(Stored data entries)

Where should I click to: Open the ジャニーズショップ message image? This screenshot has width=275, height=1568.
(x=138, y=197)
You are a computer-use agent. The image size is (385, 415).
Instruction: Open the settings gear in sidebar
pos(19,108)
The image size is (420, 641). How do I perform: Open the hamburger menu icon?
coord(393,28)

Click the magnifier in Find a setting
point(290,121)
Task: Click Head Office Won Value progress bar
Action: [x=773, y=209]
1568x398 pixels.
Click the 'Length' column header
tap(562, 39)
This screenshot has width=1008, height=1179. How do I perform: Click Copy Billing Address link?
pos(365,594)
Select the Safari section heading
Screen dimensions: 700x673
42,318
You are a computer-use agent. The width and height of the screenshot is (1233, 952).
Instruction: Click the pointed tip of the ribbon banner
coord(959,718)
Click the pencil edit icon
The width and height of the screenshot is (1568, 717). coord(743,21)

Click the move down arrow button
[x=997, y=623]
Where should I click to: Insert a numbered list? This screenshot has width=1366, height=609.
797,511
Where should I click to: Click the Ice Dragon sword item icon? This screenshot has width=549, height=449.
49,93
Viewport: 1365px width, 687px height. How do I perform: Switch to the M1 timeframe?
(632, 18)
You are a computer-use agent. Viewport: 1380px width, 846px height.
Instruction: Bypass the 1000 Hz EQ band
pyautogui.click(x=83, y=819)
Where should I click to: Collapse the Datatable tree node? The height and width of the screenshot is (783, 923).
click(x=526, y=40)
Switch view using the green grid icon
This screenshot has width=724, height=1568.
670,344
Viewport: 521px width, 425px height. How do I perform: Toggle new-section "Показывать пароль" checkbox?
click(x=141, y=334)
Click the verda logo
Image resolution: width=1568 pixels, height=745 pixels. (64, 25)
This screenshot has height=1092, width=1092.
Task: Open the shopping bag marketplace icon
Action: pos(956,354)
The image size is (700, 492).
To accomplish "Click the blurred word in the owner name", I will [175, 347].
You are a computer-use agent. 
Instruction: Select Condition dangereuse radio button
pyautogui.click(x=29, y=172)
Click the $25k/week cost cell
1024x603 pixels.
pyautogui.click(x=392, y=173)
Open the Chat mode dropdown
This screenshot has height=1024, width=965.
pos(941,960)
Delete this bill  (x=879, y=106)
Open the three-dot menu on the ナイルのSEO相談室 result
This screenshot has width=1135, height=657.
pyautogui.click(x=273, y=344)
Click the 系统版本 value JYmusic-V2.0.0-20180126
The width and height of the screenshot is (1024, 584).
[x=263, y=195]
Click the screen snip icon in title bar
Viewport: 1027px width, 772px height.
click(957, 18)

The problem:
Among the records above, extract exactly the lines from the line with "Click the move down arrow button" to the line with "You are a computer-use agent. Viewport: 1380px", both lines included, and leave out the rest.

Written response:
Click the move down arrow button
[x=997, y=623]
Where should I click to: Insert a numbered list? This screenshot has width=1366, height=609.
797,511
Where should I click to: Click the Ice Dragon sword item icon? This screenshot has width=549, height=449.
49,93
Viewport: 1365px width, 687px height. How do I perform: Switch to the M1 timeframe?
(632, 18)
You are a computer-use agent. Viewport: 1380px width, 846px height.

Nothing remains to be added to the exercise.